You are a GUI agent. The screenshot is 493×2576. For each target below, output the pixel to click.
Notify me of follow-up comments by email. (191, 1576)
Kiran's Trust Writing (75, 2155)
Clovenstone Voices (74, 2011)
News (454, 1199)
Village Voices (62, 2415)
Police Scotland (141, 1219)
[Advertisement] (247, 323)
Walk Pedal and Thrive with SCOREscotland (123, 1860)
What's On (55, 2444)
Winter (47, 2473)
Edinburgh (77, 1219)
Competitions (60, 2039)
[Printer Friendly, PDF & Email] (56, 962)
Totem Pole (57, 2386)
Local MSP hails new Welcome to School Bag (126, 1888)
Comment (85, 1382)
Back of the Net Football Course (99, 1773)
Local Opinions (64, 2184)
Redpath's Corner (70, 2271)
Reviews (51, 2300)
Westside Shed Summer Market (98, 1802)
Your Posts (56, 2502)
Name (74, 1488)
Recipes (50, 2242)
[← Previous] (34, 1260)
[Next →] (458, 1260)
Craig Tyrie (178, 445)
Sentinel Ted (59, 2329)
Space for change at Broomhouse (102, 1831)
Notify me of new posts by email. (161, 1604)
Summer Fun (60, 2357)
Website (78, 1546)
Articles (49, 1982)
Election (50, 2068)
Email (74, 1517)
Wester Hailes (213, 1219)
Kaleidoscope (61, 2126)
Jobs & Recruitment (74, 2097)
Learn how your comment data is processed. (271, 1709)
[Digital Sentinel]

════════════════════

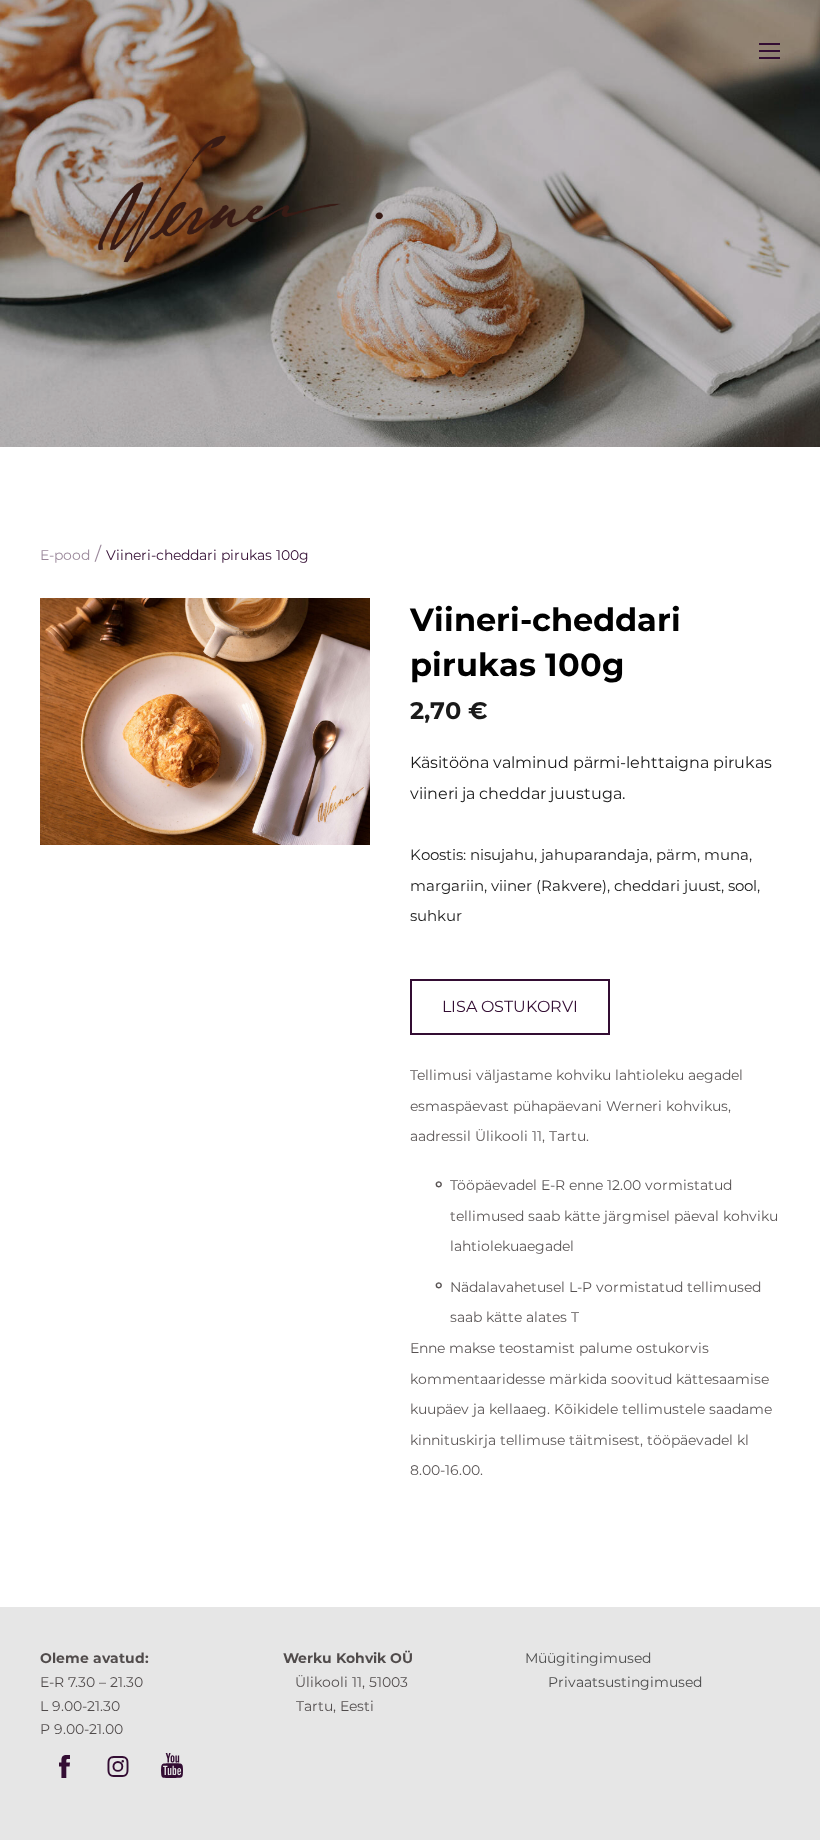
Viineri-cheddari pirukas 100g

════════════════════

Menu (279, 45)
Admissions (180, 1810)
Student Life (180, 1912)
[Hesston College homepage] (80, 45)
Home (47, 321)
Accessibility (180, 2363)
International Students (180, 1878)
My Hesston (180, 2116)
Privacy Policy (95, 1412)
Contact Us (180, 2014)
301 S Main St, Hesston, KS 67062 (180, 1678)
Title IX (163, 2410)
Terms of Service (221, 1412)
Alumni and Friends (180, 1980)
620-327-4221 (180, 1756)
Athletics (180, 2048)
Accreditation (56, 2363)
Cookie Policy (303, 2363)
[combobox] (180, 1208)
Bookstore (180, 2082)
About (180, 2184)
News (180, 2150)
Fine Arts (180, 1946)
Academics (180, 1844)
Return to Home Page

════════════════════

Among the entries above, copy exactly only the lines starting with the one containing "Website (78, 1546)" and going through the one containing "[Digital Sentinel]", both ends included.

Website (78, 1546)
Articles (49, 1982)
Election (50, 2068)
Email (74, 1517)
Wester Hailes (213, 1219)
Kaleidoscope (61, 2126)
Jobs & Recruitment (74, 2097)
Learn how your comment data is processed. (271, 1709)
[Digital Sentinel]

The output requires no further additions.